Joel Northrup, a homeschooled Iowa senior and standout wrestler, has defaulted on his match with Megan Herkelman, a Cedar Falls freshman, because he refuses to compete against a girl. Herkelman and fellow Ottumwa sophomore Megan Black made history this year by becoming the first two female wrestlers ever to quality fort the state's wrestling championships. Black lost her first match, but Herkelman succeeded in pinning her opponent and will advance to the next round, where she would have been facing Northup, if he hadn't backed out.
In a statement to the press, Northup remarked:
“I have a tremendous amount of respect for Cassy and Megan and their accomplishments. However, wrestling is a combat sport and it can get violent at times. As a matter of conscience and my faith I do not believe that it is appropriate for a boy to engage a girl in this manner. It is unfortunate that I have been placed in a situation not seen in most other high school sports in Iowa."

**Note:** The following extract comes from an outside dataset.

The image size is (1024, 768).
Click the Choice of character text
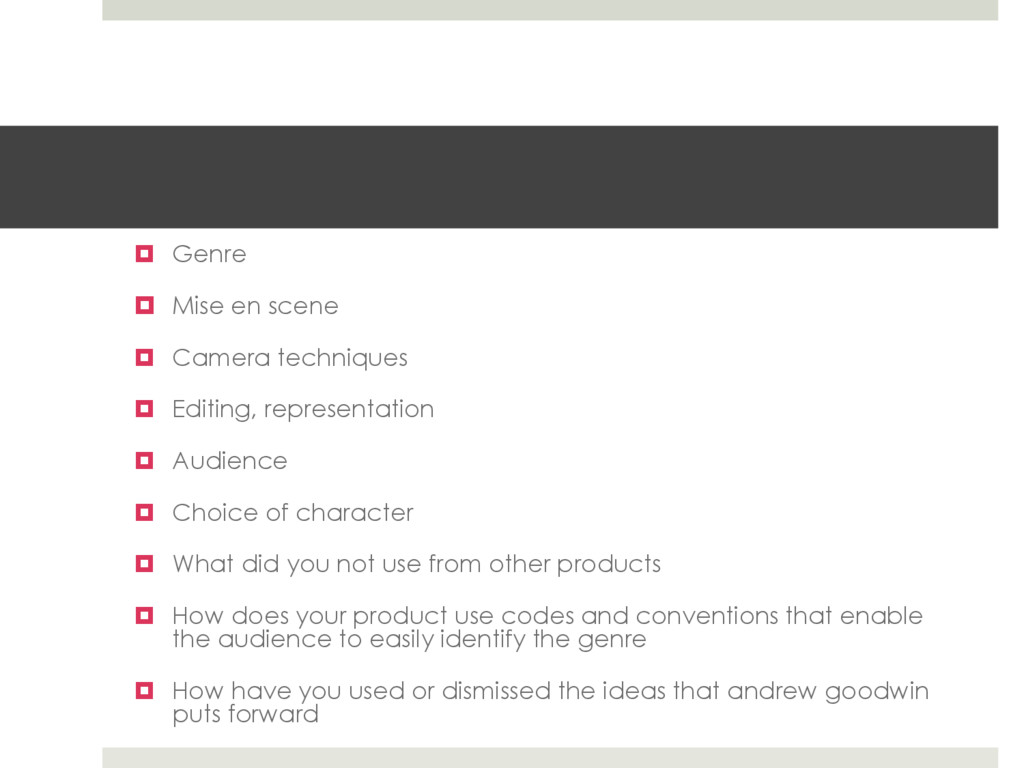293,513
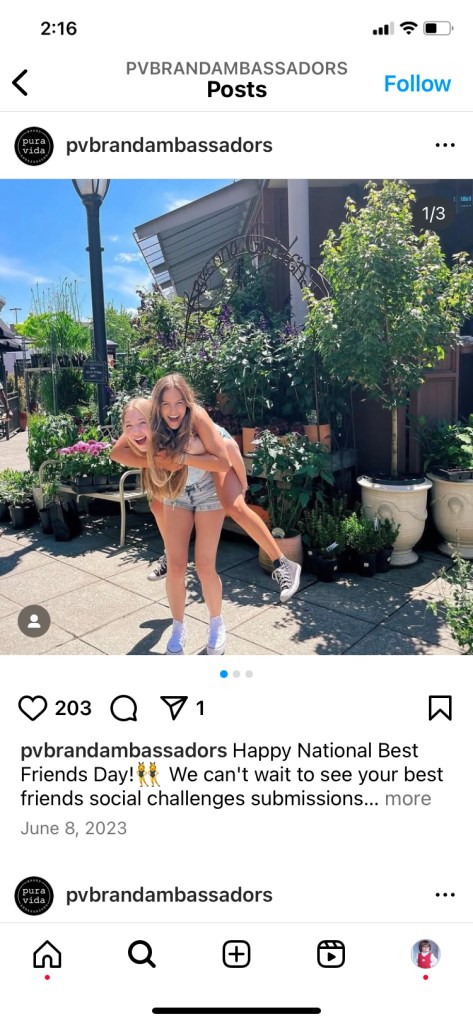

To which Herkelman’s father, Bill Herkelman, responded via text message, stating: "It's nice to get the first win and have her be on the way to the medal round. I sincerely respect the decision of the Northrup family especially since it was made on the biggest stage in wrestling. I have heard nothing but good things about the Northrup family and hope Joel does very well in the remainder of the tourney.”
While the two men have weighed in (rather gentlemanly) on the topic, there has been no public statement made by Megan Herkelman herself on the matter as the tournament organizers have declined to make Herkelman available for questioning. Though Northrup was extremely polite in his statement, his reasons remain a little unclear. Which faith forbids boy-girl contact wrestling? Is it that he doesn’t want to risk losing to a girl, that his mom doesn’t want him rolling around in public with a girl, or that he thinks girls are fragile and is scared of hurting her?
Though gender segregation is de rigueur for most highschool sports, only three states have a separate wrestling division for girls: California, Hawaii and Texas. Whether gender segregation helps or hinders female students interested in playing sports, rough'n'tumble or not, is a matter of debate. Girls-only divisions can encourage students who might feel daunted by the notion of physical competition with boys to get involved in sports. However, gender-segregated sports often ghettoize women athletes; resulting in female-teams receiving less funding and women athletes being taken less seriously by press, fans, and recruiters.
By allowing women to compete with men when it comes to wrestling, women wrestlers can benefit from the same training, funding, and competitive atmosphere that their male counterparts do – learning how to push their bodies to its physical limits. Hopefully, Herkleman’s and Black’s achievements will encourage more girls to meet their male peers on the mat, normalizing the matter, and making a Northup-style protest a thing of the past.